No, the "whole point" of revolution is to liberate the proletariat. Getting rid of imperialism is a part of that, sure, but it's by no means the only one.
After all, the DPRK is about as "furthered" from imperialism as it gets, but that doesn't make the North Korean people any less oppressed. Indeed rather than being "liberating" or "revolutionary", Kim's policies of isolation have only served to accentuate the misery and exploitation of his subjects.
I'm by no means suggesting that Chavez has any intention of cutting Venezuela off from the world, but you need to understand that no matter how much he nationalizes industries or expels multi-nationals, if all he does is replace the oppression of foreign capital with that of local government, it won't do a thing to help the workers on the ground.
Remember, there is a reason that for all its rhetoric and red banners, the great Soviet experiment ultimately went nowhere; and that China is slowly collapsing into capitalism; and that every other "communist" state has collapsed or is on the verge of doing so.

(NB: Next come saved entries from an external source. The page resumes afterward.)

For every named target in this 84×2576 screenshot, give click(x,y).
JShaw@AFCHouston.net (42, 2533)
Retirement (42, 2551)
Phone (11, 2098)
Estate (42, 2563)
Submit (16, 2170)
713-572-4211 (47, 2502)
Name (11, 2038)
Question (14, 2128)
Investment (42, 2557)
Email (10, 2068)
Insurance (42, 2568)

And, yeah, that includes Cuba.
While often considered the "gold standard" for "workers' republics", for all intents and purposes, Cuba is a capitalist nation. It's managed to assert "communism" for 50 years, yet still it operates on the principles of a market economy.
Granted that market is heavily regulated and the bourgeois class has been largely supplanted by the governmental bureaucracy (although not entirely), but it's still a class society.
That's not surprising, of course, Cuba just doesn't have the means to be classless now or 50 years ago. But because its government claims to be working towards that aim, it can justify its iron grip on power.
So it doesn't allow any other political parties, so it prohibits protest, so it turns political participation into a privelege to be ordained, so it's had the same one man in power for 50 years, with no serious challengers ...ever.
What Cuba's done, economically, is nothing short of astounding, and it's a model for other third world countries to follow. But it's not "transitioning" anywhere, it's just following the regular course of industrial development, with an unusually high degree of market hampering and a particularly powerful state.
When Cuba finally moves beyond capitalism it won't be thanks to the "transitioning" efforts of the Cuban Communist Party or the government of the Republic, but because its workers finally rise up and establish their own direct rule.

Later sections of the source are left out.